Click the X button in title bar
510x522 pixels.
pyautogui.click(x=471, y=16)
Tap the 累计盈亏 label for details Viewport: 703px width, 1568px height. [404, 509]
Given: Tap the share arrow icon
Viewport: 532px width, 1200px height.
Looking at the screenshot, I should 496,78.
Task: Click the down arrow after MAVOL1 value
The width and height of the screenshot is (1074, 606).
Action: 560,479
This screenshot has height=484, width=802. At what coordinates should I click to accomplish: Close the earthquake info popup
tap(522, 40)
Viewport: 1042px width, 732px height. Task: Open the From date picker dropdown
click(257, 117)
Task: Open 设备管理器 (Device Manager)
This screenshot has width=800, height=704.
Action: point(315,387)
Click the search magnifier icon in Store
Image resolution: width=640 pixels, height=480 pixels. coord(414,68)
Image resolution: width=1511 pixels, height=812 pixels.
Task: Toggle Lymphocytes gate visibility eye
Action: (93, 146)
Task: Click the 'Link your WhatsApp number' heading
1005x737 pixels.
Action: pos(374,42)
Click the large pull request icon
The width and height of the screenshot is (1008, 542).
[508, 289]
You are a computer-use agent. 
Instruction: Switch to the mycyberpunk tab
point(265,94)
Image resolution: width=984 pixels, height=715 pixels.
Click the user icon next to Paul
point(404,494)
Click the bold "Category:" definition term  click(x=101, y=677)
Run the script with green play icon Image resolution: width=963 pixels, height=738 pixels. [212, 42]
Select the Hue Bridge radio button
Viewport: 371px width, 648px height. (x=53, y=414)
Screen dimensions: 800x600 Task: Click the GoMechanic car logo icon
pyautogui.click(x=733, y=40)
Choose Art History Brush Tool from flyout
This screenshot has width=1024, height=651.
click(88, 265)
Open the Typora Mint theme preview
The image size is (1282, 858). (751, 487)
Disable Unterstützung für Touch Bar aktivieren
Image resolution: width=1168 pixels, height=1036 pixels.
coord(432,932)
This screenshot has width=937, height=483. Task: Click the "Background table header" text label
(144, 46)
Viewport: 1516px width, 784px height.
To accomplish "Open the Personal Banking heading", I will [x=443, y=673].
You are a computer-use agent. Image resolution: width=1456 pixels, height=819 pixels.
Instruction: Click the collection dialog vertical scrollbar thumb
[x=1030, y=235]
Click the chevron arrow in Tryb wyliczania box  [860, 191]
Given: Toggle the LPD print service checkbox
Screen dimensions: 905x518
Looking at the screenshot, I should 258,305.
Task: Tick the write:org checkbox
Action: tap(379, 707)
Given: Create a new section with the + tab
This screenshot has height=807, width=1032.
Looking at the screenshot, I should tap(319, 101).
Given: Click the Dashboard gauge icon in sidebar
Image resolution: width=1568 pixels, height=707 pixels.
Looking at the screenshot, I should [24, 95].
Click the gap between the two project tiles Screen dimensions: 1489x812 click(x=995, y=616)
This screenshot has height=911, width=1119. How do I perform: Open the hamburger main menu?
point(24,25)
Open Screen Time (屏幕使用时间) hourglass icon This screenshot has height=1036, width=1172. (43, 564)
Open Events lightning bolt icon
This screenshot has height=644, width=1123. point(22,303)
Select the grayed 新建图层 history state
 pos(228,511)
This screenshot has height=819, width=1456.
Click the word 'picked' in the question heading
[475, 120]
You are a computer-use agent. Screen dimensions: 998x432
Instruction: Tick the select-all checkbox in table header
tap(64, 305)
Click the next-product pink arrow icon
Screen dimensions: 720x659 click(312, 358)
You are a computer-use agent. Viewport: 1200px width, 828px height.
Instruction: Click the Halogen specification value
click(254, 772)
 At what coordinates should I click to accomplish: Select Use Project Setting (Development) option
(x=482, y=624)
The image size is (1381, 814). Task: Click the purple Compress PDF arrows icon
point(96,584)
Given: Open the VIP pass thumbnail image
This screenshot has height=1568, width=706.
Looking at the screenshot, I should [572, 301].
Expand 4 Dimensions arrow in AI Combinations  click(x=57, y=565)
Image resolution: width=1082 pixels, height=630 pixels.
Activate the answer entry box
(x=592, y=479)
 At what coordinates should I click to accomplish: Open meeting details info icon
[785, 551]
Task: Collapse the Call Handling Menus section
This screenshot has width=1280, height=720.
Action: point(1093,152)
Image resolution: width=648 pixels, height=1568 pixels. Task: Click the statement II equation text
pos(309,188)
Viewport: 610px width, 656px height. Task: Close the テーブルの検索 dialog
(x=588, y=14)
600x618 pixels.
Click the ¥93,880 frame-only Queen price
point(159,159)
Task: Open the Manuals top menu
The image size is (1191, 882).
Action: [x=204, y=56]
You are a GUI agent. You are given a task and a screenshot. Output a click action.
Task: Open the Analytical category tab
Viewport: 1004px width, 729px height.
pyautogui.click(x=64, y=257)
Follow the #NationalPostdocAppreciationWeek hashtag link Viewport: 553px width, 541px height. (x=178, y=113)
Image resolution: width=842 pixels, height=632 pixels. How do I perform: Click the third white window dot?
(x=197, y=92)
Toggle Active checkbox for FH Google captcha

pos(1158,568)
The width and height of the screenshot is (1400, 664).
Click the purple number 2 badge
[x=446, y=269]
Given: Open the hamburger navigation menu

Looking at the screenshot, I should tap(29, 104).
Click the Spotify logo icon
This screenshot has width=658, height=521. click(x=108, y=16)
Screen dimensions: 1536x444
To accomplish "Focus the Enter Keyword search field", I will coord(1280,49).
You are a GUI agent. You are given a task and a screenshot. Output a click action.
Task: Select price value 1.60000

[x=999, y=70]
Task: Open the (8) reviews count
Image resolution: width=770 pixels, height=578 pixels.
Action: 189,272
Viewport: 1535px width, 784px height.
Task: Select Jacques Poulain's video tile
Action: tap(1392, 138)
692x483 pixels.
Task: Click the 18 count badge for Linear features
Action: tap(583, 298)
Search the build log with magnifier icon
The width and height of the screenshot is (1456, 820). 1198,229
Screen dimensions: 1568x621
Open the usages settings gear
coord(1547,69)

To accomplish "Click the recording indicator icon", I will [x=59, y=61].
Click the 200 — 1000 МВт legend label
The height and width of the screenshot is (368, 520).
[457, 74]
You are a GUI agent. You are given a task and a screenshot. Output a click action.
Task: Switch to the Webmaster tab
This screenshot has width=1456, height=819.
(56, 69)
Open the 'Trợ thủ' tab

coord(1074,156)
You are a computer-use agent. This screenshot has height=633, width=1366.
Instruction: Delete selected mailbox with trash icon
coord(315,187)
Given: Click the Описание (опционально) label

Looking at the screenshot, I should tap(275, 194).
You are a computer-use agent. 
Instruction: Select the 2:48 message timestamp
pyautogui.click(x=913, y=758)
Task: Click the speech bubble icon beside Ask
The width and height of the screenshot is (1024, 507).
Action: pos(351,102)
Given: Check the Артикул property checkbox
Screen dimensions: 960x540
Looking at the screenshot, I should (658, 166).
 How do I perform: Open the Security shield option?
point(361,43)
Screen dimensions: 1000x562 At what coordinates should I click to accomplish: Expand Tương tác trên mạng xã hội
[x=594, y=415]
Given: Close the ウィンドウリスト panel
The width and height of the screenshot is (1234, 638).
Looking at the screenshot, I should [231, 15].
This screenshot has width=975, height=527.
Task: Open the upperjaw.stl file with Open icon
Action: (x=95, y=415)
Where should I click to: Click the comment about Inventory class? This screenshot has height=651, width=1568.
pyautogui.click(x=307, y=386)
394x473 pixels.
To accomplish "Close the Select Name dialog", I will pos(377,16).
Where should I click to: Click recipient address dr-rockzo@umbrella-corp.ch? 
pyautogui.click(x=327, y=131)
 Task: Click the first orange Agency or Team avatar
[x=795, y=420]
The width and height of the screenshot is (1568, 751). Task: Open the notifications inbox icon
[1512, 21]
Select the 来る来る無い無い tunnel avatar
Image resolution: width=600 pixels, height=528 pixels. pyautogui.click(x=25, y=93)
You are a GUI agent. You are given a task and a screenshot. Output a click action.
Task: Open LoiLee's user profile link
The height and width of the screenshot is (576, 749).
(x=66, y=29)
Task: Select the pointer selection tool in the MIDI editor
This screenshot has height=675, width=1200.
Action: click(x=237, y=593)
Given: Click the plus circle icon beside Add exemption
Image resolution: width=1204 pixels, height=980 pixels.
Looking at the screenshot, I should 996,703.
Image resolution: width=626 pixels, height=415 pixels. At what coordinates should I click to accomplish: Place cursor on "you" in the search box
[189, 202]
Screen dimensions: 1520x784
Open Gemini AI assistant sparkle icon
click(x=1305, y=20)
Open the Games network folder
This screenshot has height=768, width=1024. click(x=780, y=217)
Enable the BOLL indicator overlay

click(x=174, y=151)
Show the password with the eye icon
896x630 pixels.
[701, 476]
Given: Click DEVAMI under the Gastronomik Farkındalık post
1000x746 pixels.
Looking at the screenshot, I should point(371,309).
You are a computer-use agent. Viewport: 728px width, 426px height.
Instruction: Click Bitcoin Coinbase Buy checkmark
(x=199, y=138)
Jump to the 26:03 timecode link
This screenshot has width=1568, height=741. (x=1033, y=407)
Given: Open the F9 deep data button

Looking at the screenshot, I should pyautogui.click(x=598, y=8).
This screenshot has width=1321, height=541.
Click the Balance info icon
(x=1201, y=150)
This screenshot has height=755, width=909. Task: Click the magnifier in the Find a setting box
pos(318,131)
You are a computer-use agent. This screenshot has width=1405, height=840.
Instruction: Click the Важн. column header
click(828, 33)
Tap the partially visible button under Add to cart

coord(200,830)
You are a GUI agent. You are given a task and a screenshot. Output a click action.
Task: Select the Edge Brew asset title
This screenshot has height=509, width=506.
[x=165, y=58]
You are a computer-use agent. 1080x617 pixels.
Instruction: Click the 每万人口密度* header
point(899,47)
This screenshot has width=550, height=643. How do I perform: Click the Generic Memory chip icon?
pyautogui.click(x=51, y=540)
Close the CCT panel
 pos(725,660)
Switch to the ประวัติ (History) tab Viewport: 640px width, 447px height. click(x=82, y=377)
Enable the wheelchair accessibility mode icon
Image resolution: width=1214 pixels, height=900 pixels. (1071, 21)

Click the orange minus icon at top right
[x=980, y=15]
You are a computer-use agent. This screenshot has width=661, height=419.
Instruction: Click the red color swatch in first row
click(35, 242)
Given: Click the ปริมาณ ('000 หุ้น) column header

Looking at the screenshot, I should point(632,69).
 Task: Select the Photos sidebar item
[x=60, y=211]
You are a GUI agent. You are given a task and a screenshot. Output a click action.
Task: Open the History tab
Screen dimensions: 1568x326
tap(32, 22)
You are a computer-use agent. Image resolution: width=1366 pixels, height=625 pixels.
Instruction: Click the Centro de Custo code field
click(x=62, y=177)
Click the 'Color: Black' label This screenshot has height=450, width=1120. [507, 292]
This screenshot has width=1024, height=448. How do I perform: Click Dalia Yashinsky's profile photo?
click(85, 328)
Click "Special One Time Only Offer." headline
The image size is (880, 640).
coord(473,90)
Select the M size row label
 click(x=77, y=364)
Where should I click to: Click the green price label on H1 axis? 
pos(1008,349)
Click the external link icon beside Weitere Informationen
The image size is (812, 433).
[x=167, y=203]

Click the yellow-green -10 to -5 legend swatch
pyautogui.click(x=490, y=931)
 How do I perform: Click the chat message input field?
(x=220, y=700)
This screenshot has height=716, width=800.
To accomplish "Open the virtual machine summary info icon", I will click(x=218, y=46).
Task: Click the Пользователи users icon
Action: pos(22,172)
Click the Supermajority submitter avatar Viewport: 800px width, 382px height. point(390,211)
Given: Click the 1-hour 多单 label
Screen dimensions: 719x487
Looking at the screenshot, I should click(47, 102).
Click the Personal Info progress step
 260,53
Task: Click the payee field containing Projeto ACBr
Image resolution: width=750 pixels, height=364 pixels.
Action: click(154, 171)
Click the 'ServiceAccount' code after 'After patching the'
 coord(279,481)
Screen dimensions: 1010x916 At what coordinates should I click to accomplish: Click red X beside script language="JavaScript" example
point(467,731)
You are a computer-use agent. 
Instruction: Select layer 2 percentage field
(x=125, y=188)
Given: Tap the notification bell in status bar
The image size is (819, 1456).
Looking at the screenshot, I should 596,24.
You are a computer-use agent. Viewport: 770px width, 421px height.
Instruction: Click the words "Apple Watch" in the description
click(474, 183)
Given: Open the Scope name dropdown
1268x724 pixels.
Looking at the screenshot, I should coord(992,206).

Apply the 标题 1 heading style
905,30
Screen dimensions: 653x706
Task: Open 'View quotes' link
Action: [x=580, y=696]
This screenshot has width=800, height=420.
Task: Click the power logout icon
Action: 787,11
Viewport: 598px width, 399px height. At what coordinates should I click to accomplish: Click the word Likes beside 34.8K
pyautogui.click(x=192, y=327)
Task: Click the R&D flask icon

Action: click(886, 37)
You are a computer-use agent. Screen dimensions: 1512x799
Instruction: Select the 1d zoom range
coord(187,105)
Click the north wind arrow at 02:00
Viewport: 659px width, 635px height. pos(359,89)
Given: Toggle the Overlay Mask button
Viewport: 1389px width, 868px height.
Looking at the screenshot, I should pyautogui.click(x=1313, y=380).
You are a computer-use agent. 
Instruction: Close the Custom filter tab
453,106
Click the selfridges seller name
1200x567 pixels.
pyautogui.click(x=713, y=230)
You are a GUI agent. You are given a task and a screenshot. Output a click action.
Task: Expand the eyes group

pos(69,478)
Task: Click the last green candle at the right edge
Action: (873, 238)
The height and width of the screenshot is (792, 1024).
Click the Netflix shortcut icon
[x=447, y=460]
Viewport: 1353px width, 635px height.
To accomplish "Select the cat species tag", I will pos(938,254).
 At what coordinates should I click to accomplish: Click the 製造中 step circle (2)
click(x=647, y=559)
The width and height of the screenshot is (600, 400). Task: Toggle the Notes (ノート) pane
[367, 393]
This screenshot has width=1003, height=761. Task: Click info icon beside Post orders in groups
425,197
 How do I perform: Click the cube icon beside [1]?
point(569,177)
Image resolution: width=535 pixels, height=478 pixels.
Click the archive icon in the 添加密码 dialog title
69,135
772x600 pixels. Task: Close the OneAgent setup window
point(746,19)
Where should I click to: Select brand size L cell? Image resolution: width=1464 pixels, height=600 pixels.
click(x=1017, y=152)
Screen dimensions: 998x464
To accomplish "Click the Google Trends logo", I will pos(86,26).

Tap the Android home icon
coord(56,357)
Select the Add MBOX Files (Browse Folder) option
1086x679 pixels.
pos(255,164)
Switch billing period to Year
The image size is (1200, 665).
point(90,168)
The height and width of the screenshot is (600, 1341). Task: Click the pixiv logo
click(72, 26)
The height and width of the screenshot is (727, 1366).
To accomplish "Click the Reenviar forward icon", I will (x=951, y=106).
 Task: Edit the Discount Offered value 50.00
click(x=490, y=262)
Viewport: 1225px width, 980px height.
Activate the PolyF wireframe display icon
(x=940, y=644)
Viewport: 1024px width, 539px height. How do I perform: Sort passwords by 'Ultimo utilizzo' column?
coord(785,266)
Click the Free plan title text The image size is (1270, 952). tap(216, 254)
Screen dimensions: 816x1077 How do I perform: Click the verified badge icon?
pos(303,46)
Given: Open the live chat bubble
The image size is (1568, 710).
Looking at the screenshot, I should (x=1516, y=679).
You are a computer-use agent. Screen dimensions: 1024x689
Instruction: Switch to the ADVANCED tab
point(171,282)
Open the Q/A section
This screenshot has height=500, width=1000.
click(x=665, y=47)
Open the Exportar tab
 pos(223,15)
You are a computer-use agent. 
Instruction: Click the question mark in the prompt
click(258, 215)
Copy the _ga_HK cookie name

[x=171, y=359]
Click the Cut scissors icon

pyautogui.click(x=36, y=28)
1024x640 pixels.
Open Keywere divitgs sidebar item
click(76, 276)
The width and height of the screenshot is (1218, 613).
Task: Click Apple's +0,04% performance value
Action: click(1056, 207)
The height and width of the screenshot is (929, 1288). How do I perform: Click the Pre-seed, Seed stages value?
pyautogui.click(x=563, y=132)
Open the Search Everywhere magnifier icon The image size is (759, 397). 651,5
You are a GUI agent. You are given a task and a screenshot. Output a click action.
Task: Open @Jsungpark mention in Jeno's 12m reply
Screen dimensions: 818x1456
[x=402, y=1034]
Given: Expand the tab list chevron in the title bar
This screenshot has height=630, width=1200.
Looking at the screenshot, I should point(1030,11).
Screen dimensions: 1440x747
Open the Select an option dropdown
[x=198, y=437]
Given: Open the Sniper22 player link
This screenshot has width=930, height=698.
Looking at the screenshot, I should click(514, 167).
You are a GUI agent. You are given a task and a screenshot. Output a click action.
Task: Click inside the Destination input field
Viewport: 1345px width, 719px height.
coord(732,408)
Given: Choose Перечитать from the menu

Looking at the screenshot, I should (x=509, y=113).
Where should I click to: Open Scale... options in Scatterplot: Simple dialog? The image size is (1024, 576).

● Work request
Which of the lines above carry the string "bubble"? Copy every one.

● Task result
Task: Click the speech bubble icon beside Ask
Given: Open the live chat bubble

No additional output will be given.